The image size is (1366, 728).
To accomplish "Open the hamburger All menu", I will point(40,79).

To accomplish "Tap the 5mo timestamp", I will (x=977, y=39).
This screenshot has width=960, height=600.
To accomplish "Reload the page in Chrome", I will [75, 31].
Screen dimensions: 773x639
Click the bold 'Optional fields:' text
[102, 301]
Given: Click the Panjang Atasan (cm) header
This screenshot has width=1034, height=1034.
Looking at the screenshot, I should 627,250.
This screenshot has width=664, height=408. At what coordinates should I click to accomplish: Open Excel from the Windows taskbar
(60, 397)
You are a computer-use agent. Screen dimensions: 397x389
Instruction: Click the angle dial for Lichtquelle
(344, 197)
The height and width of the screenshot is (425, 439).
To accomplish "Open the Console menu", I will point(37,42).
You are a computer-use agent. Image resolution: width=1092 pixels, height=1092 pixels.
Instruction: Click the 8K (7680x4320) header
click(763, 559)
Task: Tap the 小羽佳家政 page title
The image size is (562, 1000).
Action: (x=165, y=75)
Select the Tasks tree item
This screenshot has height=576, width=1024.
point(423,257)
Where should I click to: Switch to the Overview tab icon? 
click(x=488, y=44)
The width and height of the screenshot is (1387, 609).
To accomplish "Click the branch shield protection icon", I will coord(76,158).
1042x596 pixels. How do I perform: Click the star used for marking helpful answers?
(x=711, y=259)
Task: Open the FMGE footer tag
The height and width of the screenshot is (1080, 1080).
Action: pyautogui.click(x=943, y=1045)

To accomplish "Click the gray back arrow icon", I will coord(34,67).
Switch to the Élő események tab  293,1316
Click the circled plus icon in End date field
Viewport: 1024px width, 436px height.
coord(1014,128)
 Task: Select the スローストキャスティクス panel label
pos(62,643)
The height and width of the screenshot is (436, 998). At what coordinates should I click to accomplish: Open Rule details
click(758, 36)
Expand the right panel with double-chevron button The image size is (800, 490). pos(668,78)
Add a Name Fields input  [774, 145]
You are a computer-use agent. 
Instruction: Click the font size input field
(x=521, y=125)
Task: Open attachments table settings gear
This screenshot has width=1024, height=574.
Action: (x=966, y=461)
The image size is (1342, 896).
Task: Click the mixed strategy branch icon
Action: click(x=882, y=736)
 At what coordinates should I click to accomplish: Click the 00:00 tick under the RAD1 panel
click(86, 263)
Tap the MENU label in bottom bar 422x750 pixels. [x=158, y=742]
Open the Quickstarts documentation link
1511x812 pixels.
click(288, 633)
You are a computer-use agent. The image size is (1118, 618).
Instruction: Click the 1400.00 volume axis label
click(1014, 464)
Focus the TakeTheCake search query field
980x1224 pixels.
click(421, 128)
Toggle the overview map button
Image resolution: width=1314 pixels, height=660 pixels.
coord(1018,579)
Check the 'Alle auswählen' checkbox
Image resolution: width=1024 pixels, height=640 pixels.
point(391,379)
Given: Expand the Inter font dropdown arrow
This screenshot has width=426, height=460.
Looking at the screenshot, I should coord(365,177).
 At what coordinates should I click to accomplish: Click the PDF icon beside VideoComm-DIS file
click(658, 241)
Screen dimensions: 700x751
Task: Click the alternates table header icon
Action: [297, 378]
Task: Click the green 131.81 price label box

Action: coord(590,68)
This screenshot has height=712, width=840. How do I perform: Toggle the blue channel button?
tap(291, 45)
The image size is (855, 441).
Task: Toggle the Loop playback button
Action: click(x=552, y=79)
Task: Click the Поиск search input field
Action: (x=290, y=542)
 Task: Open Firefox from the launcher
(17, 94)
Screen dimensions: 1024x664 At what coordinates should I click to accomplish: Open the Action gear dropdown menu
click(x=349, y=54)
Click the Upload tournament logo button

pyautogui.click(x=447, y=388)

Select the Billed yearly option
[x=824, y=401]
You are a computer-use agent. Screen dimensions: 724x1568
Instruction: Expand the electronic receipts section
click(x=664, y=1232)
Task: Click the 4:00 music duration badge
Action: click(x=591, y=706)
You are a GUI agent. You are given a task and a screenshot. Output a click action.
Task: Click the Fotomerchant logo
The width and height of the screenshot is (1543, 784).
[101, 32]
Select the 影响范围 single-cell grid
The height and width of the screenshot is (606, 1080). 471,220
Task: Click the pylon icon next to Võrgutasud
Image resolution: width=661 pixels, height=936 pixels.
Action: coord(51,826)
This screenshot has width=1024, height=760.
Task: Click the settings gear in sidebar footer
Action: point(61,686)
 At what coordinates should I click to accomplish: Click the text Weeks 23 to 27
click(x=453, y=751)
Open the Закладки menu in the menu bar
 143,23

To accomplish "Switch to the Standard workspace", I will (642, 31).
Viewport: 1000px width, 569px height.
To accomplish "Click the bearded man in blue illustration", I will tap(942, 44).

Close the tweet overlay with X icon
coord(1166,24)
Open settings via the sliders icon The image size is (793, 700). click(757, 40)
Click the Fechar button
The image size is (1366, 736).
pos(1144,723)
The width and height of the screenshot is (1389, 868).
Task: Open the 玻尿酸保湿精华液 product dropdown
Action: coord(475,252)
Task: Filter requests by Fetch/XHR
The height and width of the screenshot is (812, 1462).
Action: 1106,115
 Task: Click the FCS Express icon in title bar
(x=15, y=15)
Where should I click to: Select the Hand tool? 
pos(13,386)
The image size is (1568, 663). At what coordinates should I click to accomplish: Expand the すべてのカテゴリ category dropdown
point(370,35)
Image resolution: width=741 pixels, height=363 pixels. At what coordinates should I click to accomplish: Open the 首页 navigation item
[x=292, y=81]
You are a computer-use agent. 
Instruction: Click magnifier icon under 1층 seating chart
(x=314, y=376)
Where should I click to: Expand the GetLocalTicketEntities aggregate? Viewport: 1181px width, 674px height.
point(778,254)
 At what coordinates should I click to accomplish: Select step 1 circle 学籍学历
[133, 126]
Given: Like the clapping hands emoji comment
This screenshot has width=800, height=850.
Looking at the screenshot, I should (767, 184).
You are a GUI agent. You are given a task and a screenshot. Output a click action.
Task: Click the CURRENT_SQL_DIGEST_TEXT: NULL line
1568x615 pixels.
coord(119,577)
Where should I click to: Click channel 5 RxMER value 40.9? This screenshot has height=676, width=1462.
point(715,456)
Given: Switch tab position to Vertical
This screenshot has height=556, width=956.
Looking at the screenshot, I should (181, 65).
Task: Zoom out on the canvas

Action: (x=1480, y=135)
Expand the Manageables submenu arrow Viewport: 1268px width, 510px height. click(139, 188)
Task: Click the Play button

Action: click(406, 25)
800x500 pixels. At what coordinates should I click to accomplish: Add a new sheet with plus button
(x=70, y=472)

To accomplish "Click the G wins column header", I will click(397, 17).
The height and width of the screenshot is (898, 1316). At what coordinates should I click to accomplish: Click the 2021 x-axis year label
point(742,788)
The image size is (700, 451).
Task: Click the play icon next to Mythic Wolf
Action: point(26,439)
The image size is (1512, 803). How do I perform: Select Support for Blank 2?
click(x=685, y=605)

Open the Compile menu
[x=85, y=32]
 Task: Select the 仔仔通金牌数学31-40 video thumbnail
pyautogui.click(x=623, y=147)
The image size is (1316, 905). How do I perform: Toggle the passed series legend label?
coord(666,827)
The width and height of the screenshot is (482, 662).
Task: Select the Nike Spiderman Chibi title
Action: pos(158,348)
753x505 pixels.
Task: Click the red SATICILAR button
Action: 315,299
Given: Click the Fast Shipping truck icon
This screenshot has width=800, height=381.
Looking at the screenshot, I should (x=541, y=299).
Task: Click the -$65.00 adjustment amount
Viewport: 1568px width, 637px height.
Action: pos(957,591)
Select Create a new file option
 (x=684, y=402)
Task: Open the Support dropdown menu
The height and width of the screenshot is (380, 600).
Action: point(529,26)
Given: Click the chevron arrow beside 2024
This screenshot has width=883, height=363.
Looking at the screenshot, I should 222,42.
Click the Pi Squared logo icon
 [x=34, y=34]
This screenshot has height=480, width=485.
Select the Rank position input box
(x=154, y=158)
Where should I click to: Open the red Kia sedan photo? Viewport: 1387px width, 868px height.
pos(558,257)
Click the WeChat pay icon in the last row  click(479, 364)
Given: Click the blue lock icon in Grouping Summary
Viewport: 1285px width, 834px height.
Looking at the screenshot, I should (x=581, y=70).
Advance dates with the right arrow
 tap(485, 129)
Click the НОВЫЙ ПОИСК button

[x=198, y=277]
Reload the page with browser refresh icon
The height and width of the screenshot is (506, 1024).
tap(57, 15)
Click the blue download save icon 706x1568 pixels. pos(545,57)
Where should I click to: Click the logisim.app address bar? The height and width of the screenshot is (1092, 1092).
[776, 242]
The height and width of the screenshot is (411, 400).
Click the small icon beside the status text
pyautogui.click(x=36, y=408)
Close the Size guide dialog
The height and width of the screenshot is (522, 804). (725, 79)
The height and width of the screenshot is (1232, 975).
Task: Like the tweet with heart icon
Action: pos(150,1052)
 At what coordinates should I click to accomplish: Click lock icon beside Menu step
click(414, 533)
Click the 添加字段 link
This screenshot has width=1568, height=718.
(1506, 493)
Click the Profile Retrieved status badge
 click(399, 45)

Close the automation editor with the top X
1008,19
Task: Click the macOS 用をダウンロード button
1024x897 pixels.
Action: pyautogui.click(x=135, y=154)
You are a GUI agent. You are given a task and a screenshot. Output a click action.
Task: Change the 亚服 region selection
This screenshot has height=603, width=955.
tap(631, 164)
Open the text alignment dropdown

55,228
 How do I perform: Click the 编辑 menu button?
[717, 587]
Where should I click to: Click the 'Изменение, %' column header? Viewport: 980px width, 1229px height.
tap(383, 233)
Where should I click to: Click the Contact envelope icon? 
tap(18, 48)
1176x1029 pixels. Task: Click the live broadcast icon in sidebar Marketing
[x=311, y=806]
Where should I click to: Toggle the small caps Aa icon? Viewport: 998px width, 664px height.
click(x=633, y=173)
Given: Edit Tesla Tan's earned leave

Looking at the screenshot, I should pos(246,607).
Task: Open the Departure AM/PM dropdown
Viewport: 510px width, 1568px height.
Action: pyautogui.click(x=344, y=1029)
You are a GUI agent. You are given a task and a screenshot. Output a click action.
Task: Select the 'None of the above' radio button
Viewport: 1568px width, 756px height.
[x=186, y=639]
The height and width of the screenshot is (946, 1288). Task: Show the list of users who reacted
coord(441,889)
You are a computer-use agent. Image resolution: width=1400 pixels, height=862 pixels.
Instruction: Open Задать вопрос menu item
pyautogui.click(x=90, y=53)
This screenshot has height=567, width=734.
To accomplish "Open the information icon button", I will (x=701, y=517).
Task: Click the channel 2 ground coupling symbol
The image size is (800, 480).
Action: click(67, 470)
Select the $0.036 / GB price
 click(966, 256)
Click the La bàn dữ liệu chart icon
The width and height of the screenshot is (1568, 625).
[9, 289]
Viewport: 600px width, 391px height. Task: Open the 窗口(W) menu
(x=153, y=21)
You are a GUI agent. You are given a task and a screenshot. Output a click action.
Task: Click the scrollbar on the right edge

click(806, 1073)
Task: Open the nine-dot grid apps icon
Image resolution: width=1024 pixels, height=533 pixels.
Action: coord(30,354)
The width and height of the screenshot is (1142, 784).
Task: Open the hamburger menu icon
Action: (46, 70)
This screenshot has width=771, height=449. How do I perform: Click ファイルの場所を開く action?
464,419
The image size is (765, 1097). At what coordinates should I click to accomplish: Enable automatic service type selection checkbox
────────────────────
- **WHAT NEEDS TO BE DONE**
Wherever the string "page" occurs in the records above, copy that line.

- **EXERCISE SOLUTION**
To accomplish "Reload the page in Chrome", I will [75, 31].
Task: Tap the 小羽佳家政 page title
Reload the page with browser refresh icon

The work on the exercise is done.